Radiology Coding Alert

Documentation:

Know When View Types are Necessary for X-ray Code Selection

Do providers need to specify which views they captured? Find out.

Radiologists capture X-ray images of the patient’s body in different ways and positions during an exam, and the terms for the view types can get confusing. As a radiology coder, a firm knowledge of the different views is helpful when counting the number of views toward selecting the correct CPT® code.

Use this refresher to boost your X-ray documentation understanding.

Tally the Types of Views for Accurate Coding

“Some reports are out there saying, you need to have the specific views in your documentation, like anteroposterior (AP), lateral, merchant, oblique, and if you don’t, then we’re not going to bill for those views,” said Nate Felt, MS, ATC, PTA, CPC, senior consultant for orthopedic, sports medicine, and radiology physicians coding at Intermountain Health during AAPC’s HEALTHCON 2023 “Diving Into Diagnostic Radiology” session.

Felt continued to explain that the X-ray codes in the CPT® code set specify that the number of views is what counts when seeking reimbursement.

For example, each of the following codes indicate how many views are required for reporting:

  • 71046 (Radiologic examination, chest; 2 views)
  • 73080 (Radiologic examination, elbow; complete, minimum of 3 views)
  • 70260 (Radiologic examination, skull; complete, minimum of 4 views)

“Over the years, CPT® has gone from requiring specific views to saying, ‘I just want one to two views,’ ‘I want two to three views,’ or ‘I want three or more views,’” Felt added.

Scenario 1: A patient presents to your radiology practice for a three-view chest X-ray. The radiologist captures AP, lateral, and posteroanterior (PA) views of the patient’s chest, interprets the results, and writes their report.

Scenario 2: A patient presents to your radiology practice for a three-view chest X-ray. The radiologist captures images and documents that they captured three views of the patient’s chest. The provider then interprets the results and writes their report.

In both scenarios, the radiologist captured three X-ray views of the patient’s chest. The difference is that in Scenario 1, the provider specified which views were captured whereas the radiologist simply documented that they captured three views in Scenario 2. Does the documentation method matter when it comes to counting the views?

“I tell my physicians, if you say the types of views, you’re going to be okay because our coders are smart enough to realize if you document AP, lateral, and oblique, the coder can say, ‘those are three views,’” Felt added.

However, by including the specific types of views in the documentation, the provider is also listing the number of views. This is what Felt refers to as the “gold standard” of documenting types of views. When the provider documents the types of views, they are protected if the procedure code requires a specific view, and the provider is also documenting the number of views, so you can accurately assign the correct CPT® code.

Recorded images: Providers are required to permanently record images and place them in the patient record. You can review the recorded images to see what views the radiologist captured, which can verify the quantity of views listed in the medical record.

Understand the Common X-ray Views

Radiologists use different X-ray views when imaging the patient’s body. The distinct views allow the provider to rule out or diagnose the patient’s condition with the best view possible.

Below is a refresher of some of the common X-ray views:

  • AP: X-ray beams enter the body structure through the anterior (front) and exit though the posterior (back).
  • PA: X-ray beams enter the body structure through the posterior and exit through the anterior.
  • Oblique: The patient is positioned at a 45-degree angle to the left or right to capture images. This view is ideal for imaging the sternum and ribs.
  • Lateral: The patient is positioned perpendicular to the X-ray beams, so the radiologist can capture side images.
  • Bending: The patient stands up straight and the radiologist instructs the patient to either bend forward (flexion) or backward (extension) from the lower back.

These definitions will help you identify the view types when counting the number of views to assign the correct imaging procedure code.

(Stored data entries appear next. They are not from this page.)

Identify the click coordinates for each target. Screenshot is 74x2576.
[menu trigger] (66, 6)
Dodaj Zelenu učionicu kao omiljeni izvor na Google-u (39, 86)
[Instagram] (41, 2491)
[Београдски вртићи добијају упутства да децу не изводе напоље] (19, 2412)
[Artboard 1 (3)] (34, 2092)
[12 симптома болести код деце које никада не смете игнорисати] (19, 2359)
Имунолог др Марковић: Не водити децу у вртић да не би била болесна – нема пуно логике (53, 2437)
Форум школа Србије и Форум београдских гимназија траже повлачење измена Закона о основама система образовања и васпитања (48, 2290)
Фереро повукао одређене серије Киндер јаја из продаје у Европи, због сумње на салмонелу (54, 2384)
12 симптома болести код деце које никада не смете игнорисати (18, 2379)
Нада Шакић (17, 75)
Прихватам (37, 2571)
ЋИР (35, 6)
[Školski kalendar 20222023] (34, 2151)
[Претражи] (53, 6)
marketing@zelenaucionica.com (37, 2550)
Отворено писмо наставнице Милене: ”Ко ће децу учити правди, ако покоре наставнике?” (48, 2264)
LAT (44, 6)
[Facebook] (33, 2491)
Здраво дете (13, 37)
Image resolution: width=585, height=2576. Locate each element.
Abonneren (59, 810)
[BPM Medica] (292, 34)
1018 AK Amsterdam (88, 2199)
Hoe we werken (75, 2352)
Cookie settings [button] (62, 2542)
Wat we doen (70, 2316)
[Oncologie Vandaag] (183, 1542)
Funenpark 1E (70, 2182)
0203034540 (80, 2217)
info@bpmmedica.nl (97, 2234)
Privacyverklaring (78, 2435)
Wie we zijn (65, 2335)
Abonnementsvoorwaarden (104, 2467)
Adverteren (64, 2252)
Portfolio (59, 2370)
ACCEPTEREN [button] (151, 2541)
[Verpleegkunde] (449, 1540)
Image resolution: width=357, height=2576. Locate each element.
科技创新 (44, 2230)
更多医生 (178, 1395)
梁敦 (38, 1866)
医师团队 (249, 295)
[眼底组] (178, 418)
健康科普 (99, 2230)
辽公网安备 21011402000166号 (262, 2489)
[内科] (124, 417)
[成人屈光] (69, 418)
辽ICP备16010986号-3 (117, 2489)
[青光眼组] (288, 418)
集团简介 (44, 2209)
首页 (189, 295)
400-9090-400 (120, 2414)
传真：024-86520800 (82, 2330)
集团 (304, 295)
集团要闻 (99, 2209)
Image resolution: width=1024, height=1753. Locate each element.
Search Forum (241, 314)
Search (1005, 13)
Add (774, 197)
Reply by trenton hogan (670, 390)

Know Which Codes Require Specific Views

While the X-ray procedure codes specify the number of views required to report the codes, the CPT® code set also includes codes whose descriptors do require specific views for reimbursement.

For example, the following lumbosacral X-ray procedures require bending views of the spine:

  • 72114 (Radiologic examination, spine, lumbosacral; complete, including bending views, minimum of 6 views)
  • 72120 (… bending views only, 2 or 3 views)

Scenario: A patient presents to your radiology practice with lower back pain. The radiologist captures AP, PA, lateral, oblique, flexion, and extension views.

For this scenario, you’ll assign 72114 to report the X-ray procedure. The provider captured six views, including the bending views, which are documented by “flexion” and “extension” views. “Doctors are using anatomical terms. They’ll say, ‘in flexion’ or ‘in extension’ — those are bending views,” Felt noted.

However, if the radiologist captured AP, PA, lateral, and oblique views, then you’d assign 72110 (… minimum of 4 views) since the provider didn’t capture the bending views.

Bottom line: Even though the CPT® code descriptors specify the number of views, you need to stay on your toes and carefully review all medical documentation to make sure you have the information needed for the correct code selection.